Ne pas négliger le retentissement psychologique de la maladie
La présence d’une épilepsie ne doit pas conduire à la discrimination : elle est compatible avec une insertion scolaire et périscolaire (crèches, activités sportives) ordinaire. Les problèmes auxquels les épileptiques sont confrontés sont les conséquences sociales que le risque de répétition de crises induit, soit en raison des crises elles-mêmes (insertion, emploi, assurances, conduite etc.), soit en raison du regard de la société et, ce qui est le cas chez les enfants, de certaines exclusions non justifiées. Le retentissement psychologique qui en découle peut être majeur, et parfois même chez un patient dont les crises sont très rares. On recommande de proposer au patient un programme d’éducation thérapeutique lui permettant d’acquérir des compétences afin de gérer au mieux sa pathologie.

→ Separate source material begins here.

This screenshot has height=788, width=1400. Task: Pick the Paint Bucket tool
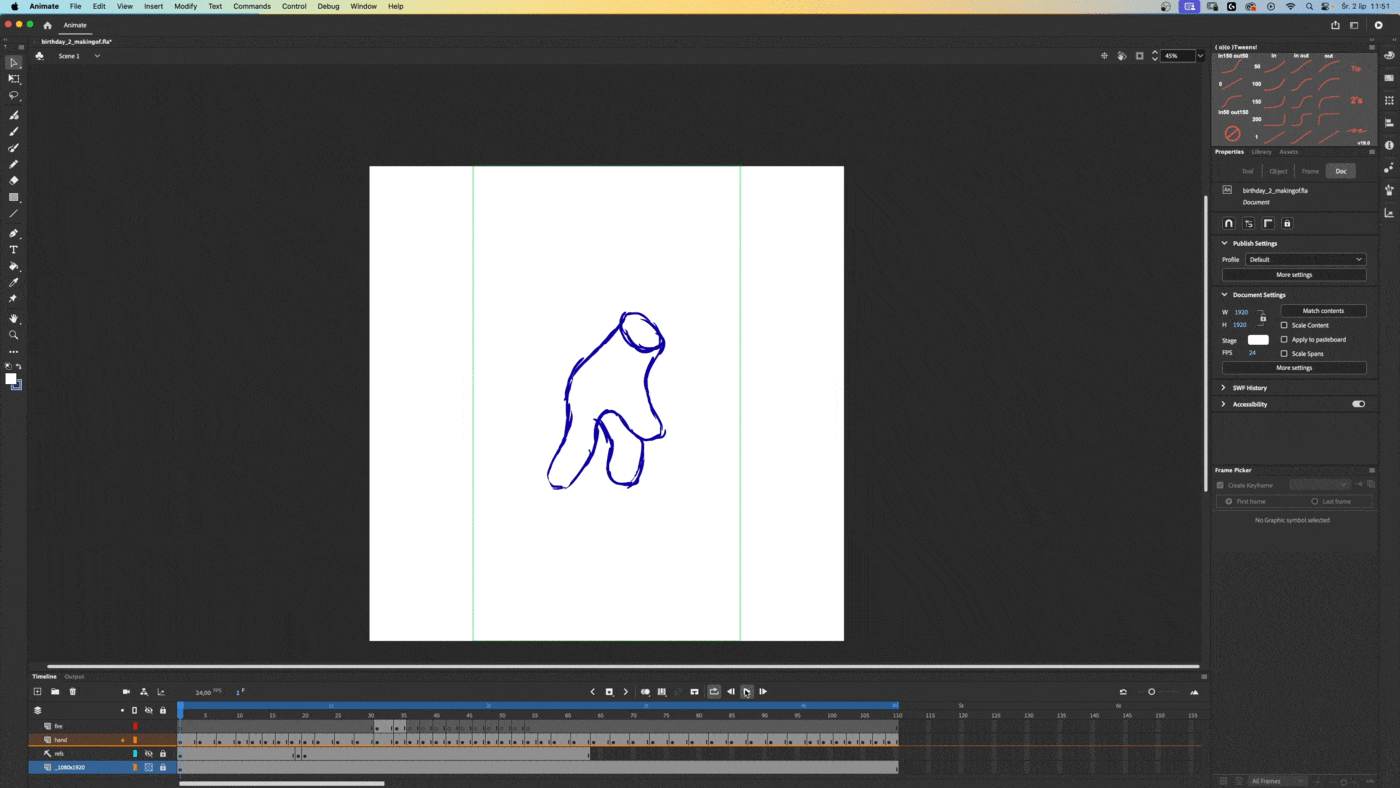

Une vigilance particulière concernant la contraception et la grossesse des femmes épileptiques
Les antiépileptiques inducteurs enzymatiques tels que le phénobarbital, la phénytoïne, la carbamazépine, et dans une moindre mesure le topiramate et l’oxcarbazépine augmentent la clairance de la contraception orale, et augmentent ainsi le risque d’échec de la contraception. La contraception progestative pure ainsi que les implants progestatifs ne sont pas recommandés en cas de prise d’antiépileptiques inducteurs. Par ailleurs, les contraceptions œstro-progestatives tendent à augmenter la clairance de la lamotrigine et donc à en réduire l’efficacité. Par ailleurs, malgré une connaissance des effets tératogènes du valproate depuis les années 1980 et ses troubles neurodéveloppementaux depuis les années 2000, la recommandation de planifier la grossesse chez les femmes épileptiques n'a pas été appliquée de manière systématique provoquant des malformations chez l’enfant. L’ANSM a donc renforcé des conditions de prescription et de délivrance depuis fin 2015.

6 - À L’OFFICINE 
Soyez vigilant sur les prescriptions : 
Selon les règles émises par l’ANSM, les prescriptions initiales de valproate sont réservées aux spécialistes en neurologie, psychiatrie ou pédiatrie expérimentés dans la prise en charge de l’épilepsie. 
Le valproate et ses dérivés ne doivent plus être prescrits chez les femmes en âge de procréer, sauf en cas d’inefficacité ou d’intolérance aux alternatives. Chez ces patientes, après le 31 décembre 2015, aucune délivrance de ces spécialités ne peut se faire sans prescription initiale annuelle par un spécialiste en neurologie, psychiatrie ou pédiatrie.
Les jeunes femmes en âge de procréer doivent se présenter à la pharmacie avec un accord de soin signé par la patiente et le médecin, prouvant qu’une information sur les risques a bien été délivrée. 

Conseiller au patient : 
- Un temps de sommeil suffisant
- Eviter les médicaments pro convulsivants : tramadol, bupropion, tricyclique, izoniazide, diphenhydramine (classe des antihistaminiques présents notamment dans Nautamine® et Actifed®) liste non exhaustive 
- Informer le patient des dangers potentiels de la conduite automobile
- Eviter la consommation d’alcool 
- Eviter les activités à risque (natation, escalade, plongée sous-marine..) et préférer les douches aux bains
- Rappeler la prise en charge de la crise et la conduite à tenir en urgence.